## WHAT IS BEING ASKED
Please give back each line of the material unchanged, but without the images.

## INPUT FOR THIS TASK

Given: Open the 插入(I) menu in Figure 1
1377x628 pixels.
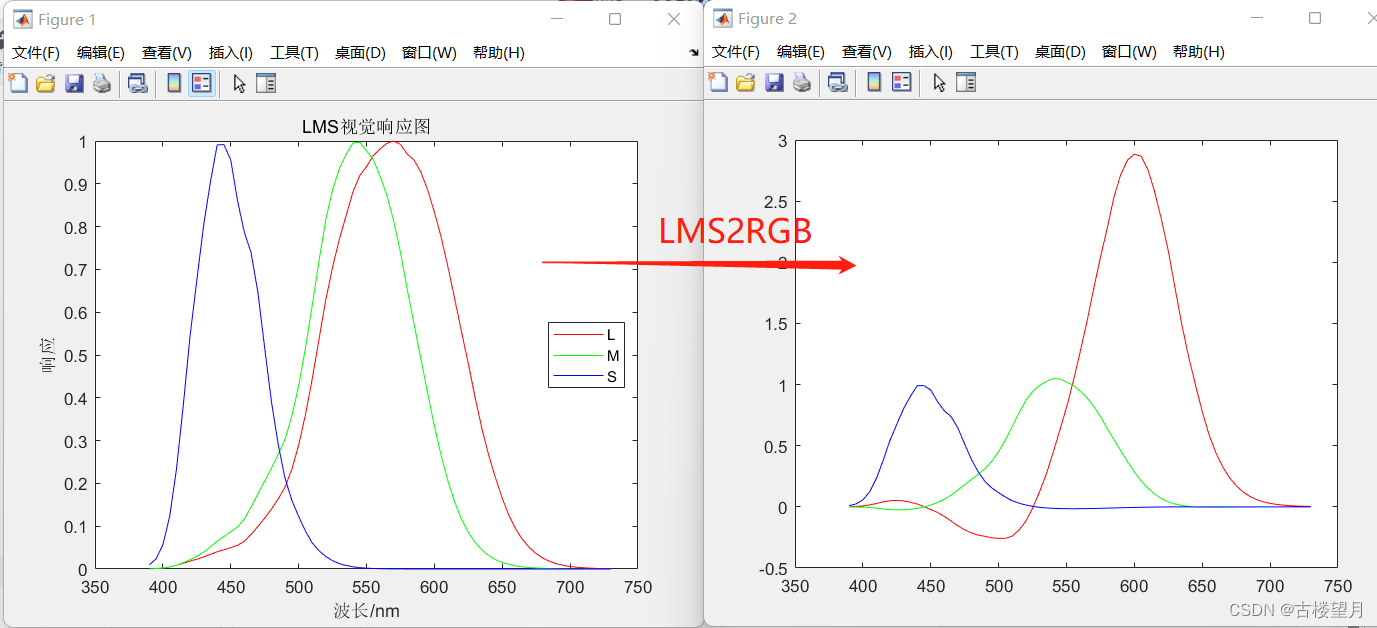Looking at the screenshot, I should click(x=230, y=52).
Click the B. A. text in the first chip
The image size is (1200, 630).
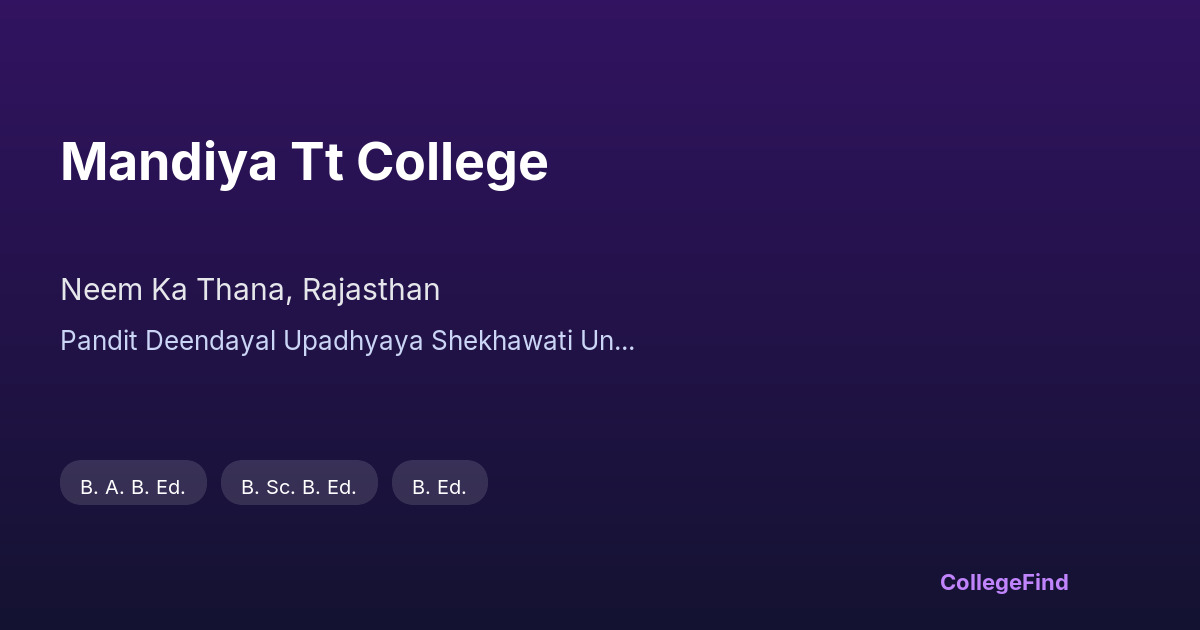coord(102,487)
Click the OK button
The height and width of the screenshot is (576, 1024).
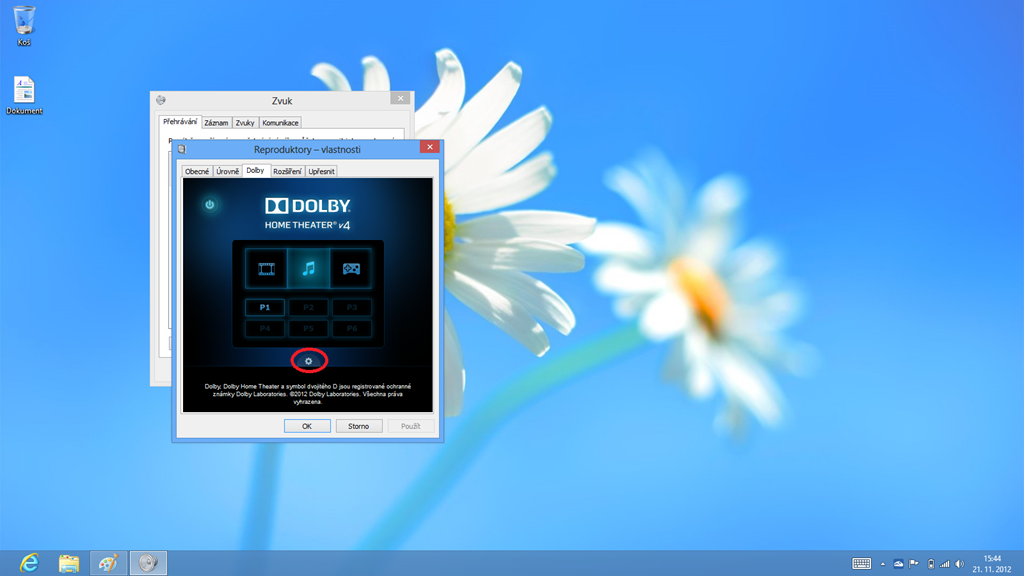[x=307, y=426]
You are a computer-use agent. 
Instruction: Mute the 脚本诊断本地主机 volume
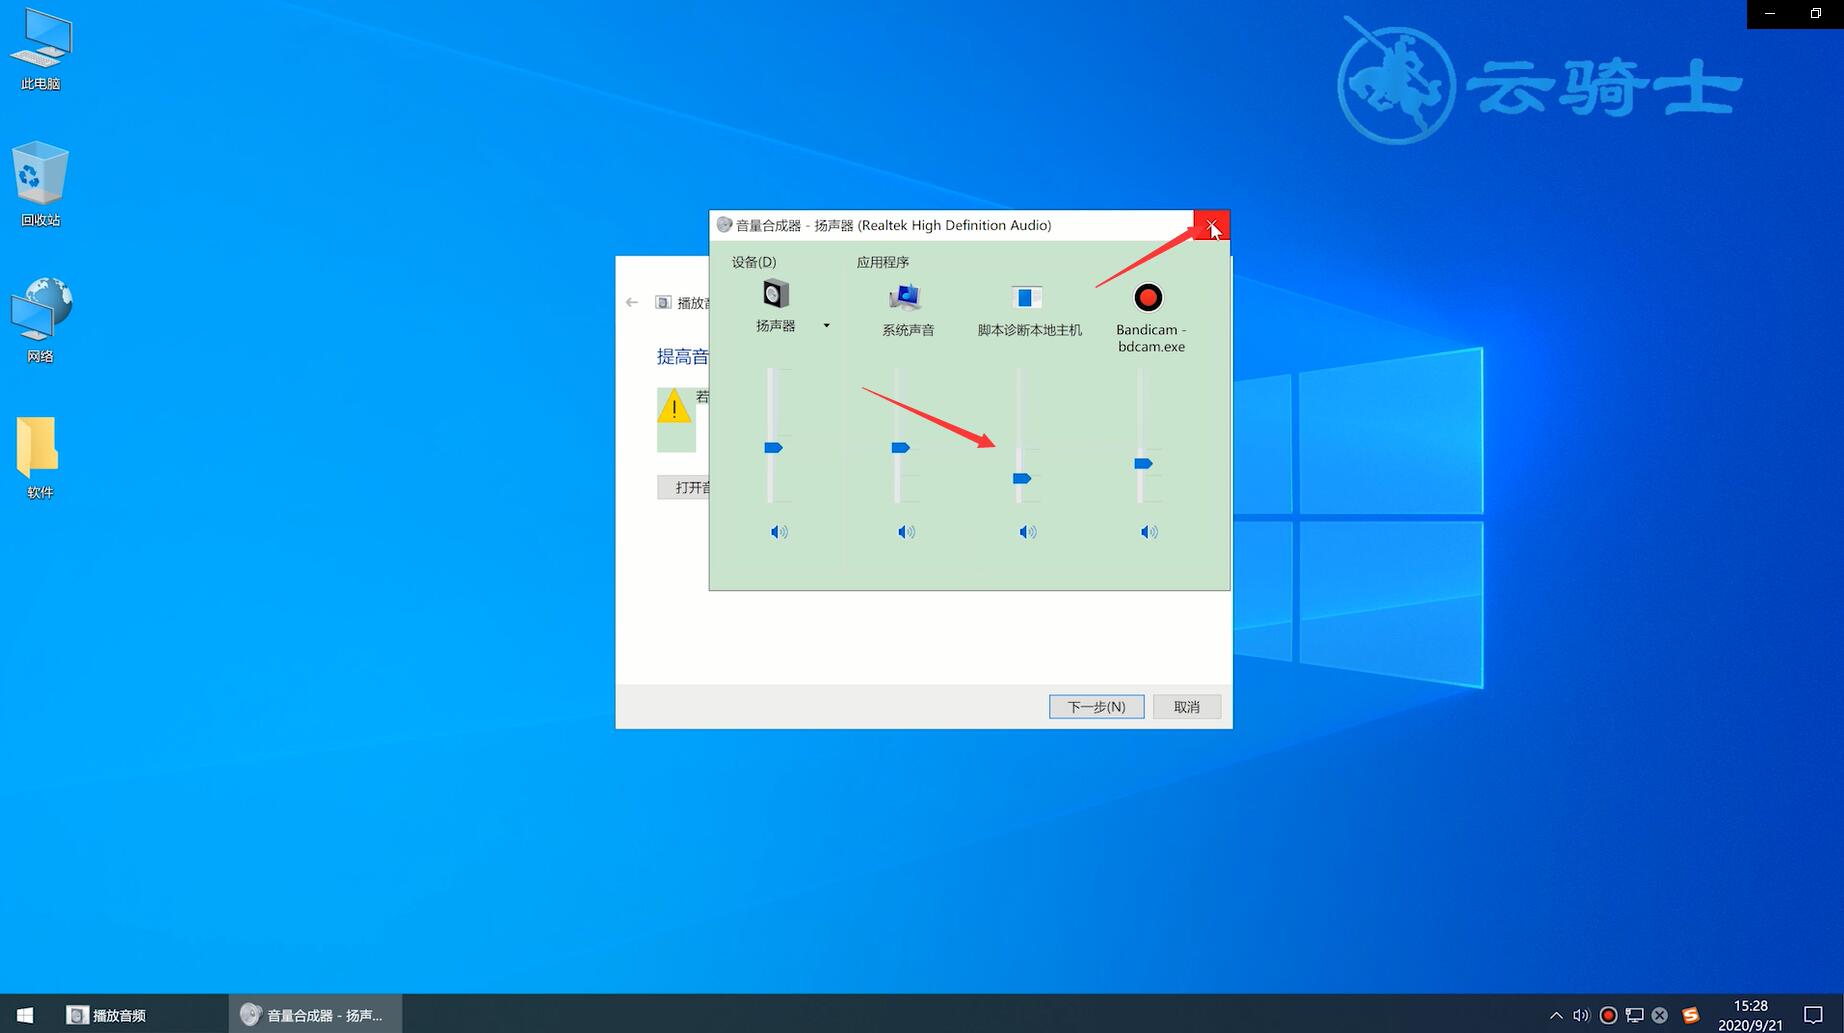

## TASK RESPONSE
Given: Open the 插入(I) menu in Figure 1
1377x628 pixels.
Looking at the screenshot, I should click(x=230, y=52).
Click the B. A. text in the first chip
The image size is (1200, 630).
coord(102,487)
Click the OK button
The height and width of the screenshot is (576, 1024).
[x=307, y=426]
You are a computer-use agent. 
Instruction: Mute the 脚本诊断本地主机 volume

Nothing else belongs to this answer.